Bryant died in Hollywood, California in 1955, aged 67. She was buried in Valhalla Memorial Park Cemetery.

Partial filmography

 Unknown Woman (1935) - Aunt Mary
Atlantic Adventure (1935) - Joan Hill (uncredited)
A Feather in Her Hat (1935) - Lady Drake
Guard That Girl (1935) - Sarah
Crime and Punishment (1935) - Madam (uncredited)
One Way Ticket (1935) - Mrs. Bourne
The Lone Wolf Returns (1935) - Aunt Julie Stewart
You May Be Next (1936) - Miss Abbott
Lady of Secrets (1936) - Aunt Harriet
The King Steps Out (1936) - Louise
Meet Nero Wolfe (1936) - Sarah Barstow
Blackmailer (1936) - Mrs. Lindsay
The Man Who Lived Twice (1936) - Margaret Schuyler
Theodora Goes Wild (1936) - Ethel Stevenson
Pennies from Heaven (1936) - Miss Howard
Let's Get Married (1937) - Mrs. Willoughby
The League of Frightened Men (1937) - Agnes Burton
The Devil Is Driving (1937) - Mrs. Sanders
A Dangerous Adventure (1937) - Marie
Counsel for Crime (1937) - Mrs. Maddox
Man-Proof (1938) - Meg Swift
Midnight Intruder (1938) - Mrs. John Clark Reitter Sr.
The Adventures of Tom Sawyer (1938) - Mrs. Thatcher
Mad About Music (1938) - Louise Fusenot
Sinners in Paradise (1938) - Mrs. Franklin Sydney
Give Me a Sailor (1938) - Mrs. Minnie Brewster
Always in Trouble (1938) - Mrs. Minnie Darlington
Out West with the Hardys (1938) - Dora Northcote
Peck's Bad Boy with the Circus (1938) - Mrs. Henry Peck
Swing, Sister, Swing (1938) - Hyacinth Hepburn
Lincoln in the White House (1939, Short) - Mary Todd Lincoln (uncredited)
Street of Missing Men (1939) - Mrs. Putnam
 Parents on Trial (1939) - Margaret Ames
Espionage Agent (1939) - Mrs. Corvall
Our Neighbors – The Carters (1939) - Louise Wilcox
Brother Rat and a Baby (1940) - Mrs.

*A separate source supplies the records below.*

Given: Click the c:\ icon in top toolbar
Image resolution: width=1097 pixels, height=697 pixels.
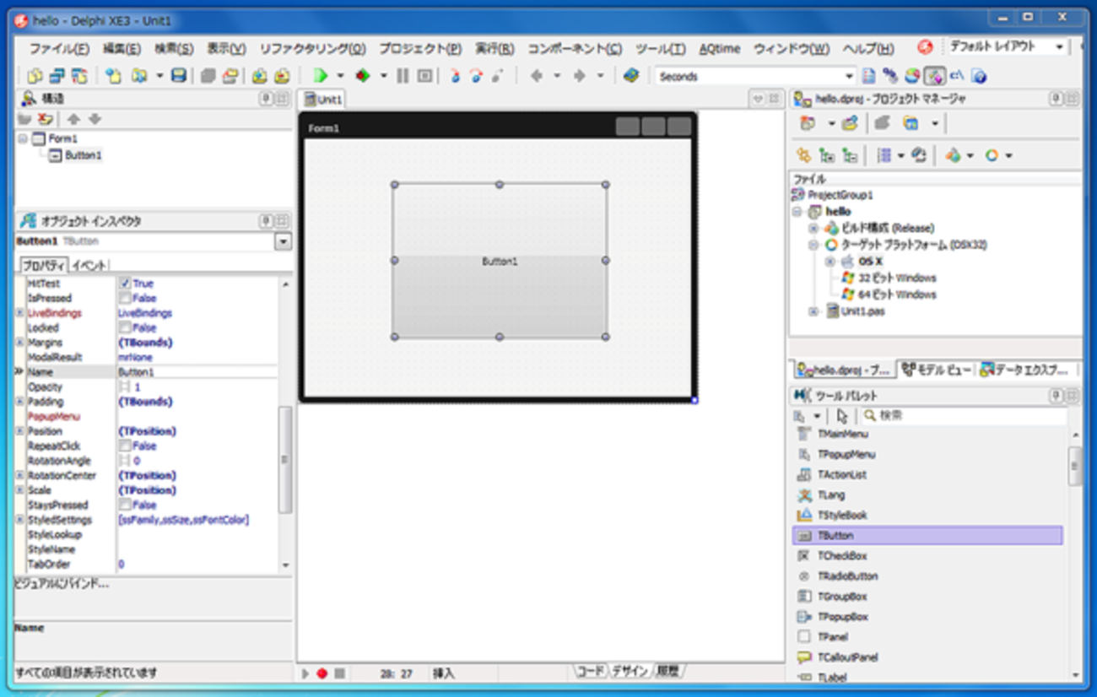Looking at the screenshot, I should pos(957,76).
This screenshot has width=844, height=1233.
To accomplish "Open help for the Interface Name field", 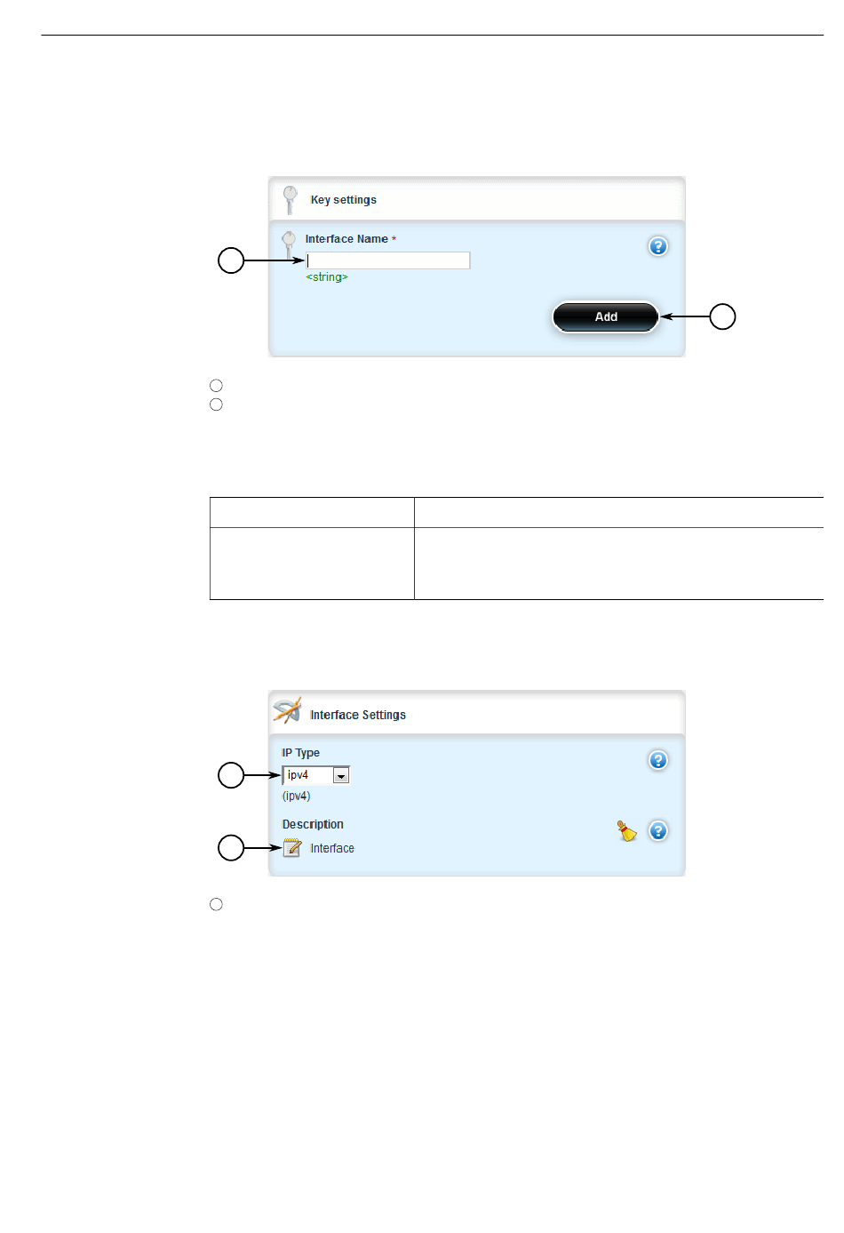I will (x=657, y=246).
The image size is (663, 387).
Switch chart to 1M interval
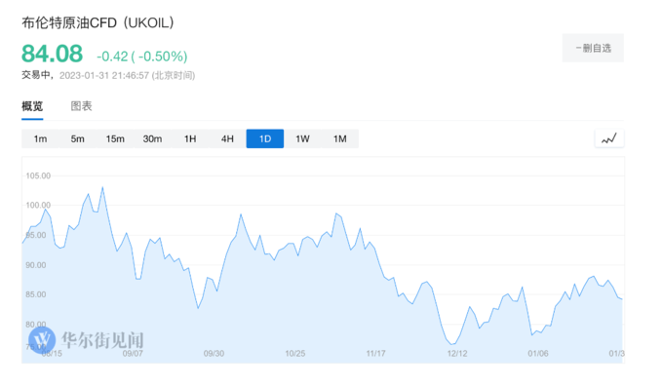point(340,138)
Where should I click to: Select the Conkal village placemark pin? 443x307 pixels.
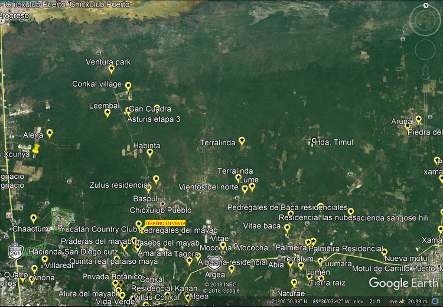pos(128,87)
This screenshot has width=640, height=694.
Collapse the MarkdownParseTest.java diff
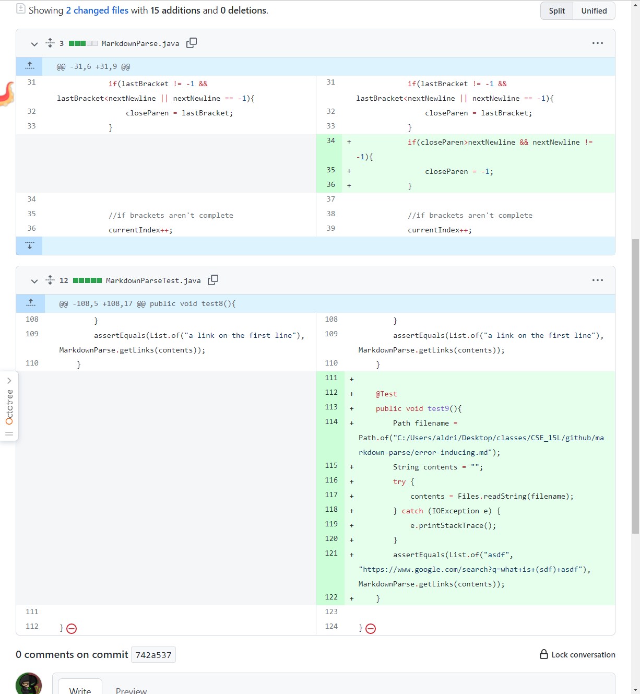click(x=34, y=281)
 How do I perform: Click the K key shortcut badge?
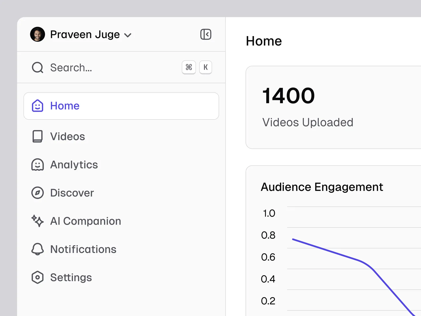tap(206, 67)
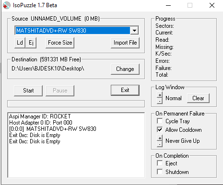Click the Ld load tray button
The width and height of the screenshot is (223, 185).
[20, 43]
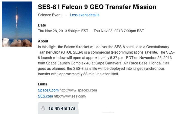This screenshot has height=114, width=177.
Task: Click the November 25, 2013 launch window text
Action: point(156,58)
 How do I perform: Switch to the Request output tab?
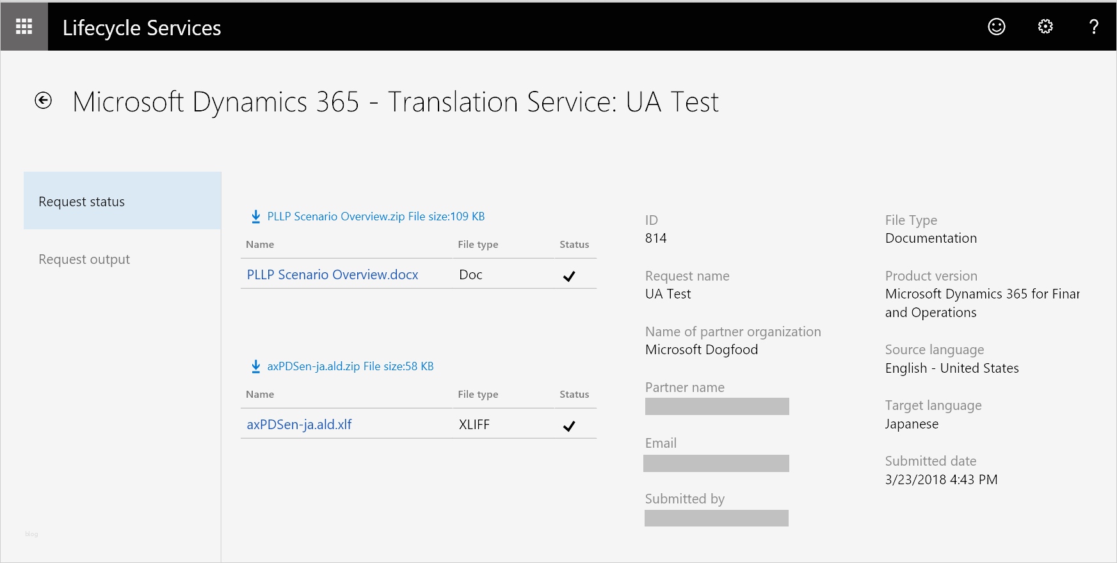coord(84,259)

Harper
If I Had My Way (1940) - Marian Johnson
A Little Bit of Heaven (1940) - Mom
Father Is a Prince (1940) - Susan Bower
The Reluctant Dragon (1941) - Mrs. Benchley
Nice Girl? (1941) - Mary Peasley
Thieves Fall Out (1941) - Martha Matthews
One Foot in Heaven (1941) - Mrs. Morris
Public Enemies (1941) - Emma
The Corsican Brothers (1941) - Madame Dupre
Calling Dr. Gillespie (1942) - Mrs. Marshall Todwell
Get Hep to Love (1942) - Aunt Addie
Youth on Parade (1942) - Agatha Frost
Thunder Birds (1942) - Mrs. Blake
Madame Spy (1942) - Alicia Rolf
Hangmen Also Die! (1943) - Mrs. Hellie Novotny
Get Going (1943) - Mrs. Daughtery
Best Foot Forward (1943) - Mrs. Dalrymple
The West Side Kid (1943) - Mrs. Winston
Princess O'Rourke (1943) - Mrs. Mulvaney (uncredited)
The Song of Bernadette (1943) - Mere Imbert (uncredited)
The Adventures of Mark Twain (1944) - Mrs. Langdon
Jungle Woman (1944) - Miss Gray - Nurse
Bathing Beauty (1944) - Dean Clinton
Take It or Leave It (1944) - Miss Burke
Marriage Is a Private Affair (1944) - Nurse
Can't Help Singing (1944) - Mrs. Carstairs (uncredited)
Brewster's Millions (1945) - Mrs. Gray
Week-End at the Waldorf (1945) - Mrs. H. Davenport Drew
Black Market Babies (1945) - Mrs. Grace Andrews
The Virginian (1946) - Mrs. Wood (uncredited)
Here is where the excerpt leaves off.